- Awards: Fellow of the Canadian Association of Physicists (2026), Breakthrough Prize in Fundamental Physics awarded to ATLAS Collaboration and shared with the ALICE, ATLAS, CMS, and LHCb Collaborations (2025), Royal Society of Canada Henry Marshall Tory Medal (2021), Royal Society of Canada Fellow (2018), Canada Council for the Arts Killam Research Fellowship (2014-16), Canada Research Chair (2004-2014), Alexander von Humboldt Foundation Fellow (2001)

Academic background
- Alma mater: University of Victoria

Academic work
- Discipline: Experimental particle physics
- Institutions: University of Alberta Carleton University

= Manuella Vincter =

Canadian physicist

Manuella Vincter is a professor in the Department of Physics at Carleton University.
She is a Fellow of the Royal Society of Canada and was the deputy spokesperson for the ATLAS experiment.

== Career ==
Vincter earned her B.Sc. in 1990 from McGill University, her M.Sc. in 1993 and her PhD in 1996, both at the University of Victoria. Her PhD thesis was on the precision measurement of the ratio of vector to axial-vector coupling of the weak force, which she conducted at the LEP collider at CERN as a member of the OPAL Experiment. She then joined the faculty at the University of Alberta, where she worked on the HERMES experiment at the DESY laboratory and also joined the ATLAS collaboration. She then joined Carleton University as a Canada Research Chair in Experimental Particle Physics, and was appointed Deputy Spokesperson for the ATLAS-Canada team.

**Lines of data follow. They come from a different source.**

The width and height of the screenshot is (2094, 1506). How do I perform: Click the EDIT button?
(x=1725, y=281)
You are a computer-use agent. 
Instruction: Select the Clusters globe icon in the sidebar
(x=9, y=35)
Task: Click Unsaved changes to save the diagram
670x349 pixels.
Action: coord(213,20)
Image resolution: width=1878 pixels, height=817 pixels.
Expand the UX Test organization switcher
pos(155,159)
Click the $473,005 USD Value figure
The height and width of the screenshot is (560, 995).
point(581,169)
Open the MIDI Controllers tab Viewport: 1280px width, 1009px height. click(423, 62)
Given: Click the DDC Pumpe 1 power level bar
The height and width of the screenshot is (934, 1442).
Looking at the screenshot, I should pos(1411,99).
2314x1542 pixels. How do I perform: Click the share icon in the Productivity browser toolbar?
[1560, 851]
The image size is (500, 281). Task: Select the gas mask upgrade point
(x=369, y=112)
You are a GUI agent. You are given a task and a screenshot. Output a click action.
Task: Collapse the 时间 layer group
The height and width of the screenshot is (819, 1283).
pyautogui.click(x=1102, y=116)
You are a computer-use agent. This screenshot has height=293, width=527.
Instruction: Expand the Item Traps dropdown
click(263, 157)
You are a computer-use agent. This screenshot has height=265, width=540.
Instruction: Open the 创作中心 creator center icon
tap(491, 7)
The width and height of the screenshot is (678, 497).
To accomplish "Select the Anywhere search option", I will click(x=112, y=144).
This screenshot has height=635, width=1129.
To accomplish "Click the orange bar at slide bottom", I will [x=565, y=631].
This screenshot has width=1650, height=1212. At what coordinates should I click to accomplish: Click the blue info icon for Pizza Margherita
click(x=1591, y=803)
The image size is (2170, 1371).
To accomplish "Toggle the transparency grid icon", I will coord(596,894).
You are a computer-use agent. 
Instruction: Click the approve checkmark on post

She was elected to the Royal Society of Canada in 2018, and in 2019 she was appointed Deputy Spokesperson for the ATLAS experiment until 2025. She is a recipient of the 2021 Henry Marshall Tory Medal (awarded by the Royal Society of Canada for outstanding research in any branch of astronomy, chemistry, mathematics, physics, or an allied science). In 2026, she was made Fellow of the Canadian Association of Physicists (FCAP).

== Research area ==
Vincter's research is in experimental particle physics. Her collaborative endeavours delve into phenomena involving the electroweak and strong fundamental forces of nature and in Higgs-boson physics, in particular at the ATLAS experiment. Her expertise is in precision measurements of the electroweak interaction through the decay of W and Z bosons into leptons, such as electrons and muons. She has also performed research at the DESY Laboratory in Hamburg, Germany, a laboratory for deep-inelastic electron-proton collision physics that hosted HERMES, an experiment dedicated to deciphering the spin structure puzzle of the proton where she was its Physics Analysis Coordinator (2000-2001).